Ende 2019 waren am Obersten Gerichtshof Algeriens 286 Fälle gegen Anhänger der muslimischen Ahmadiyya-Gemeinschaft anhängig. Sie werden im Wesentlichen beschuldigt, nicht registrierte religiöse Vereinigungen zu betreiben, unerlaubt Geldmittel zu beschaffen und nicht genehmigte Gebetsstätten zu betreiben. In einigen Fällen wurden Ausweisdokumente und Ausbildungsnachweise der Ahmadis beschlagnahmt.
Im März 2020 ergriffen die algerischen Behörden Maßnahmen zur Eindämmung der Covid-19-Pandemie. Von Mitte März bis Mitte August waren die Moscheen im Land geschlossen. Mittels einer Fatwa wurde es Covid-19-Patienten untersagt, in Moscheen zu beten. Das Ministerium für Religiöse Angelegenheiten und Religiöse Stiftungen erlaubte es den Moscheen aber, täglich eine halbe Stunde den Adhan (Gebetsruf) über Lautsprecher zu übertragen.

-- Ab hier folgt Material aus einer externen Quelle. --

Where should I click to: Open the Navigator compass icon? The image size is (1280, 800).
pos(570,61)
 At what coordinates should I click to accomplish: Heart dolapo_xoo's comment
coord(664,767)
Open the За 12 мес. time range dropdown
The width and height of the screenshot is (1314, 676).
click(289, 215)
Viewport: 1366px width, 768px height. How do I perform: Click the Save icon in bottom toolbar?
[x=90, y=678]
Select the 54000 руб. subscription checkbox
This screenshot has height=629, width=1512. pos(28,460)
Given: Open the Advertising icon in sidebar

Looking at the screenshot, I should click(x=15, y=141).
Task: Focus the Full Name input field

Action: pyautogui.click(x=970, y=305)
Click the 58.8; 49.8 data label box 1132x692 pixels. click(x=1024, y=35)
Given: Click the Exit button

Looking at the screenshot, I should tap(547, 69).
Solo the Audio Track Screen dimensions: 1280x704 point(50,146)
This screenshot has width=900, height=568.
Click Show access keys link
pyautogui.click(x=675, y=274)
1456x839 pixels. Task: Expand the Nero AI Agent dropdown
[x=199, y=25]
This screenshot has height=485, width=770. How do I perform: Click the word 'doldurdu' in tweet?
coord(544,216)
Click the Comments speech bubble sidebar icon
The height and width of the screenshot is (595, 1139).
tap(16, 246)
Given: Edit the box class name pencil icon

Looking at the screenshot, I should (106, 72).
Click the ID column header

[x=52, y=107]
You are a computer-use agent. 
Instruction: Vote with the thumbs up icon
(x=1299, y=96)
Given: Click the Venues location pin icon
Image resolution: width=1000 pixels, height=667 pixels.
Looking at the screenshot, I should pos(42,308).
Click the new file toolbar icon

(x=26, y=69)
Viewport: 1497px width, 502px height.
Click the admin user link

Vor Beginn des Ramadans empfahl der algerische Politiker Noureddine Boukrouh auf seiner Facebook-Seite, Muslime sollten wegen der Covid-19-Pandemie auf das Fasten verzichten. „Sie verzichten entweder auf das Fasten, weil ein ausgehungerter Körper anfälliger sein könnte, was zur Verbreitung des Coronavirus beitragen würde, oder sie entscheiden sich für das Fasten und riskieren eine weitere Verbreitung des Virus“, schrieb er. Im Ramadan wurden Versammlungen anlässlich des Opferfestes und des Fastenbrechens stark eingeschränkt.
Im Mai 2020 richteten Abgeordnete des Europäischen Parlaments eine schriftliche Anfrage mit dem Titel „Verstöße gegen die Religionsfreiheit in Algerien“ an die Europäische Kommission. Sie verlangten Auskunft darüber, ob diese Frage im Rahmen des europäisch-algerischen Dialogs thematisiert wird und ob in Algerien Änderungen der Verordnung Nr. 06-03 umgesetzt wurden.
Im Juli 2020 berichteten die Medien, dass algerische Nachrichtendienste und Sicherheitskräfte in der Provinz Tizi Ouzou Informationen über die Religionszugehörigkeit von Lehrern gesammelt haben. Manche betrachteten ein solches Vorgehen als eine Einschüchterungskampagne gegen christliche und atheistische Lehrer.
Verordnung Nr. 06-03 gibt weiterhin Anlass zur Sorge, weil sich durch die strenge Anwendung der Vorschriften der Druck auf religiöse Minderheiten erhöht und nicht angemeldeten Gebetsstätten die Schließung droht.
Im Jahr 2020 hat die United States Commission on International Religious Freedom – USCIRF (US-Kommission für internationale Religionsfreiheit) Algerien erstmals auf die Beobachtungsliste setzen lassen. Wie das Religious Freedom Institute betonte, weist der USCIRF-Bericht auf die „systematische Schließung protestantischer Kirchen im Land, die missbräuchliche Anwendung von Blasphemiegesetzen und Restriktionen gegen weitere Minderheiten wie die Ahmadi und schiitische Gemeinden“ hin.
Die Covid-19-Pandemie und die Maßnahmen zu ihrer Eindämmung könnten die wirtschaftlichen und sozialen Probleme Algeriens und den Konflikt zwischen der Hirak-Bewegung und der Regierung weiter verschärfen. Damit würde sich auch der Druck auf religiöse Minderheiten nochmals erhöhen.